Longtime friends and Oxnard residents, Linda Nanez and Maria Zavala both have their hair cut in short bobs and wear sweaters, cherry lipstick and gold earrings.
They also both have diabetes.
That’s one diagnosis they’d rather not share, but it’s all too common in Ventura County, said T. Michael Murray, president of St. John’s Regional Medical Center, as he addressed Rep. Lois Capps, D-Santa Barbara, Nanez, Zavala and a handful of physicians, policy-makers and local residents gathered at the Oxnard hospital, Jan. 4.
The hospital’s Latino Healthcare League diabetes initiative will receive $390,000 in federal appropriations funding to help prevent and treat the epidemic disease, Capps said.
It’s a big commitment on our part and on the part of Americans, but it underscores the need," she said. "I think this will prove to be a very wise use of resources that the federal government has given us."
More than 20 million Americans will develop diabetes, said John Cortes, director of education, health ministries and healthy beginnings at St. John’s. In the Latino community, one in 10 people will develop diabetes, as compared to one in 20 in the general population. The need in Ventura County for diabetes education among physicians and patients alike is acute.
"This is a mission-driven process, and it’s one we have focused on for a couple of years now because it’s a big need in our community," said Murray.
Nanez, 66, and Zavala, 67, now understand the risks of not getting treated for type-2 diabetes, the form of the disease that is most affected by diet and exercise.
When Nanez was diagnosed eight years ago, she weighed 400 pounds and her blood sugar was dangerously high. "My doctor said, ‘I’m glad you came in because you could have gone into a coma,’" Nanez said.
After Zavala was diagnosed with diabetes two years ago, she decided to take action to restore her health. She joined the Energizer Walkers early morning exercise program with Nanez, and the two now walk for at least a mile three times per week, meeting at the Oxnard Boys and Girls Club with other walkers.
"I’m 67 years old, and let me tell you, I feel great," said Zavala. "But if I hadn’t taken care of myself, I might not have been here."
The federal funding will help diabetes educators hold another diabetes academy for physicians to learn about diagnosing and advising patients who are pre-diabetic or diabetic, said Cortes. Doctors, in turn will help educate patients about preventing type-2 diabetes and slowing the progression of the disease through diet and exercise.

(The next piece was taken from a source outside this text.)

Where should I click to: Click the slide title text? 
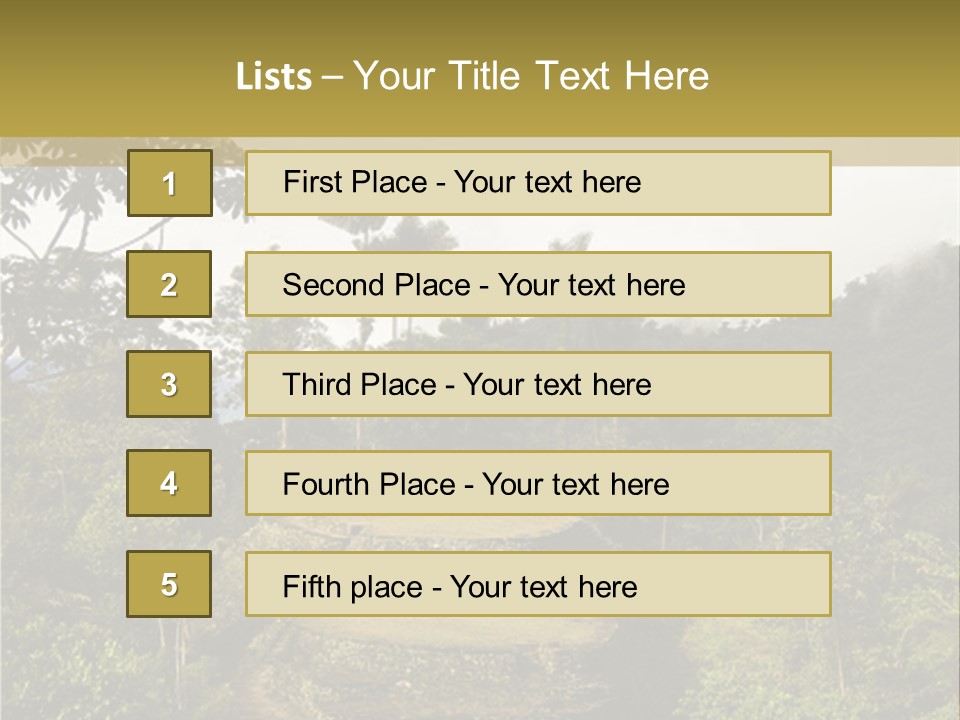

A large portion of the money will also be used for youth outreach, through advertisements, fliers and school programs, said Cortes. He hopes to reach 50,000 Ventura County residents, especially those in Oxnard, Port Hueneme and Santa Paula.

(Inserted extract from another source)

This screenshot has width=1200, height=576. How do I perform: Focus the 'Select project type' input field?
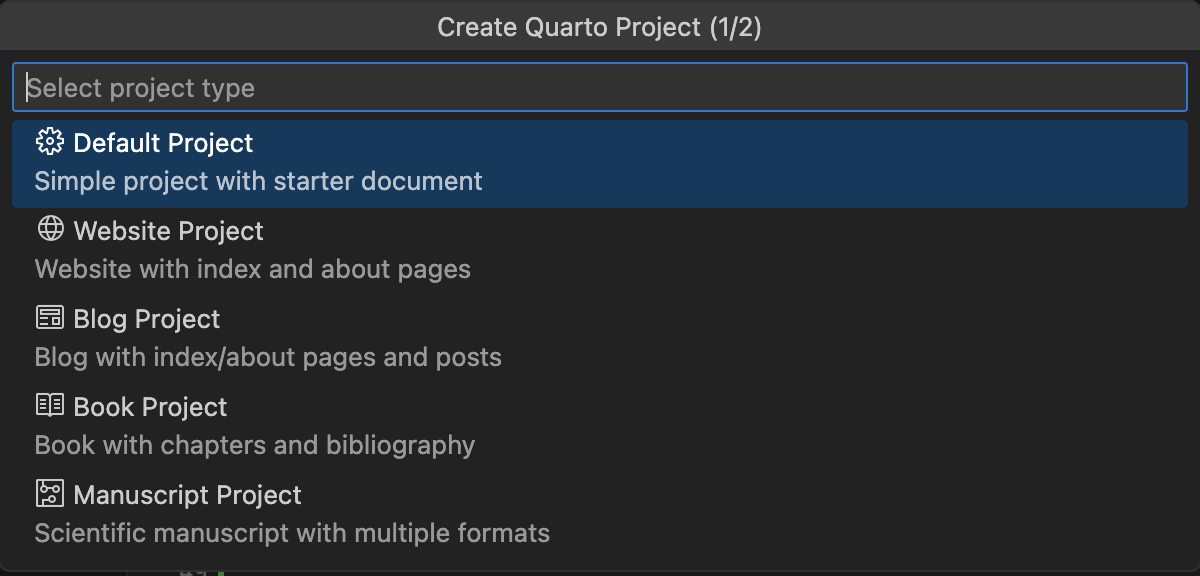600,88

"I’m very passionate about diabetes education, particularly with youth 9 to 13 years old who are pre-diabetic," Cortes said.

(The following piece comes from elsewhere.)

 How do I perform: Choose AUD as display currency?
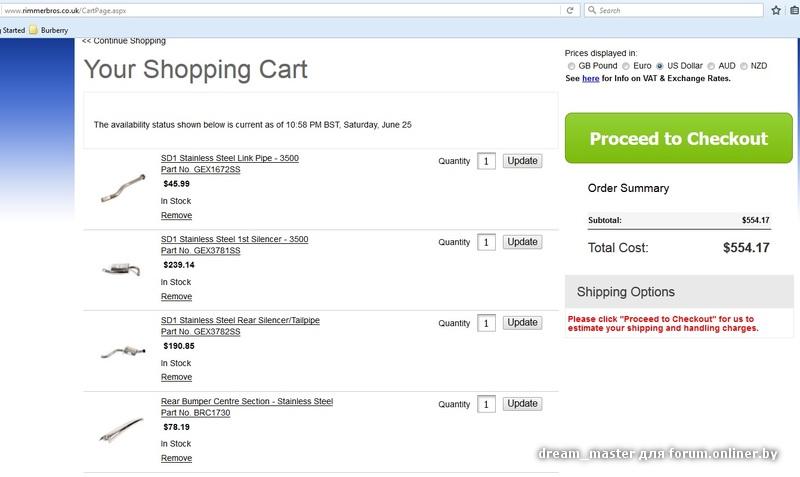click(x=711, y=66)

In Ventura County, the incidence of diabetes in Latinos between 18 and 44 is significantly higher than for other ethnicities of the same age group, Cortes added.
Capps, a former nurse, said it is essential to model healthy eating and exercise habits in schools and after school groups.
"If we don’t model well in our schools and public settings, how can we expect families who many not have a background in this to?" she said.
Still, Dr. Henry Montes, associate medical director for Ventura County Radiation Oncology Medical Group, said gaining federal funding is only a beginning step for diabetes education.
"There is obviously a void, and quite frankly, I think we’re just a very small fragment in filling that void," he said. "Prevention is our goal."